» **TEKS BACAAN**
· · · · ·

Apabila syarat subyektif tidak dapat terpenuhi, maka salah satu pihak mempunyai hak untuk meminta supaya perjanjian itu dibatalkan. Pihak yang dapat meminta pembatalan itu, adalah pihak yang tidak cakap atau pihak yang memberikan sepakatnya (perizinannya) secara tidak bebas.
Jadi, perjanjian yang telah dibuat itu akan terus mengikat kedua belah pihak yang mengadakan perjanjian, selama tidak dibatalkan (oleh hakim) atas permintaan pihak yang berhak meminta pembatalan tersebut.
Sedangkan apabila syarat obyektif yang tidak terpenuhi, maka perjanjian itu akan batal demi hukum. Artinya sejak semula tidak pernah dilahirkan suatu perjanjian dan tidak pernah ada suatu perikatan.
   Kelalaian/Wanprestasi
Kelalaian atau Wanprestasi adalah apabila salah satu pihak yang mengadakan perjanjian, tidak melakukan apa yang diperjanjikan.
Kelalaian/Wanprestasi yang dilakukan oleh salah satu pihak dapat berupa empat macam, yaitu:
1.     Tidak melaksanakan isi perjanjian.
2.     Melaksanakan isi perjanjian, tetapi tidak sebagaimana dijanjikan.
3.     Terlambat melaksanakan isi perjanjian.
4.     Melakukan sesuatu yang menurut perjanjian tidak boleh dilakukannya.

· · · · ·

» **DATA YANG TERSEDIA**
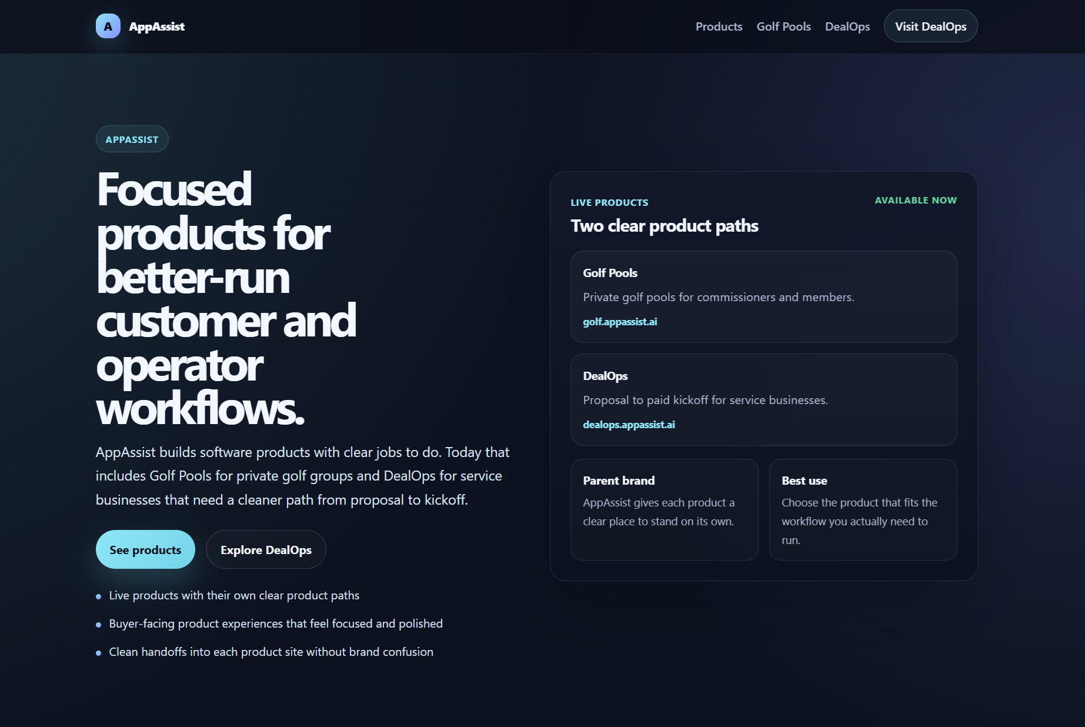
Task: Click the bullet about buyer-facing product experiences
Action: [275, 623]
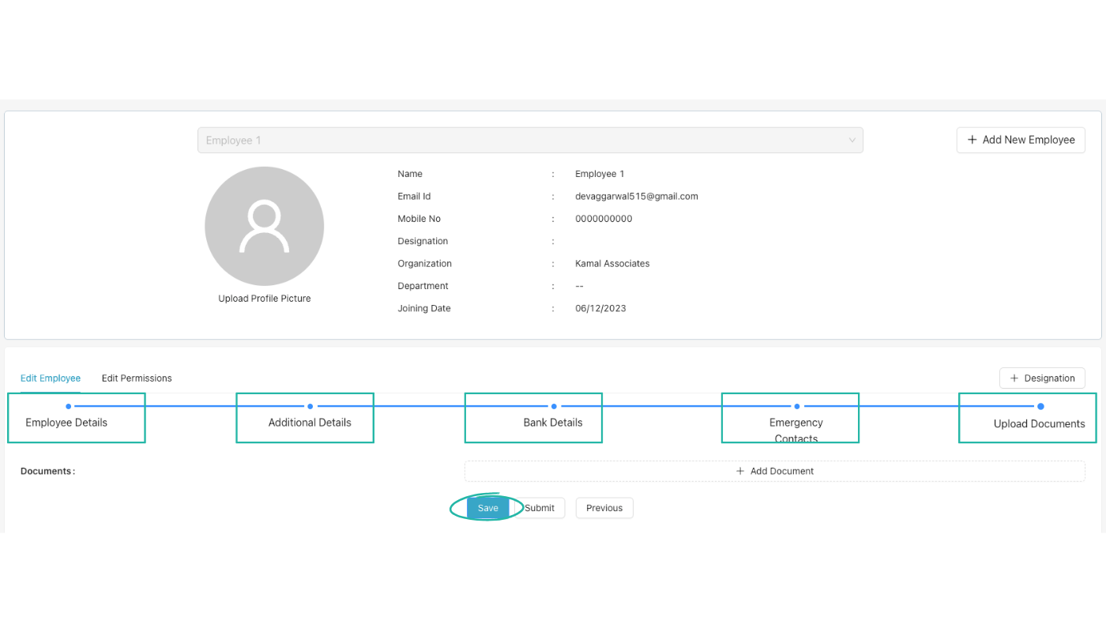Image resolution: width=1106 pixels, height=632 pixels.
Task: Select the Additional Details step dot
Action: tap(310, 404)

· · · · ·

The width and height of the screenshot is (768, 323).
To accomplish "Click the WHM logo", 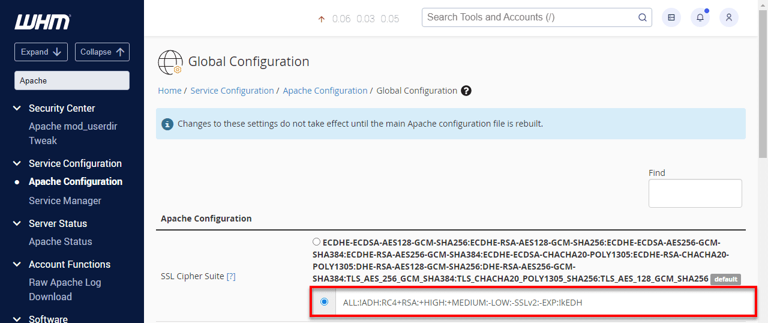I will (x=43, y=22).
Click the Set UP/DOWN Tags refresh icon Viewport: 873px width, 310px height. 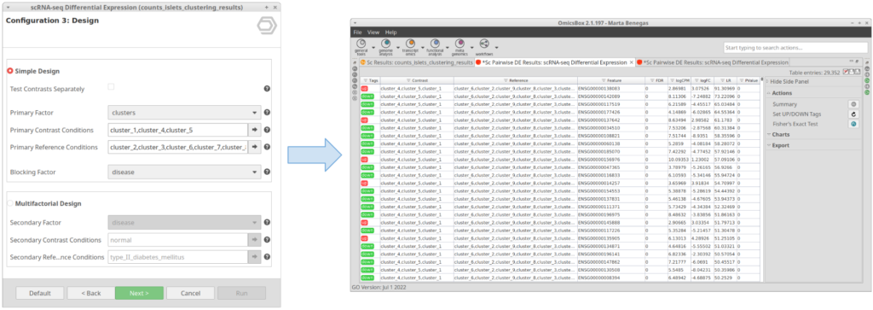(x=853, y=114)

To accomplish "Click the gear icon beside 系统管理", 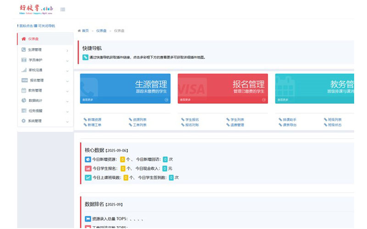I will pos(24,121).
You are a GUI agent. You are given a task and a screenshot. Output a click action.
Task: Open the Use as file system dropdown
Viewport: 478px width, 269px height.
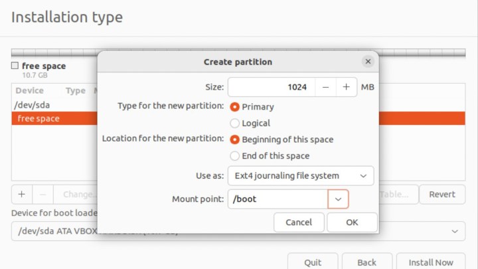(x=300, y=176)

· · · · ·

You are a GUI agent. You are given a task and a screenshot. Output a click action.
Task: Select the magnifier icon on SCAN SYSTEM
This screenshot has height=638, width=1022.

· · · · ·

» **TUGAS**
Kutiplah tanpa perubahan bagian teks tentang perjanjian dan wanprestasi yang dibuka dengan kata-kata yang memuat "Kelalaian/Wanprestasi yang dilakukan" dan ditutup dengan "Terlambat melaksanakan isi perjanjian.".

» **JAWABAN**
Kelalaian/Wanprestasi yang dilakukan oleh salah satu pihak dapat berupa empat macam, yaitu:
1.     Tidak melaksanakan isi perjanjian.
2.     Melaksanakan isi perjanjian, tetapi tidak sebagaimana dijanjikan.
3.     Terlambat melaksanakan isi perjanjian.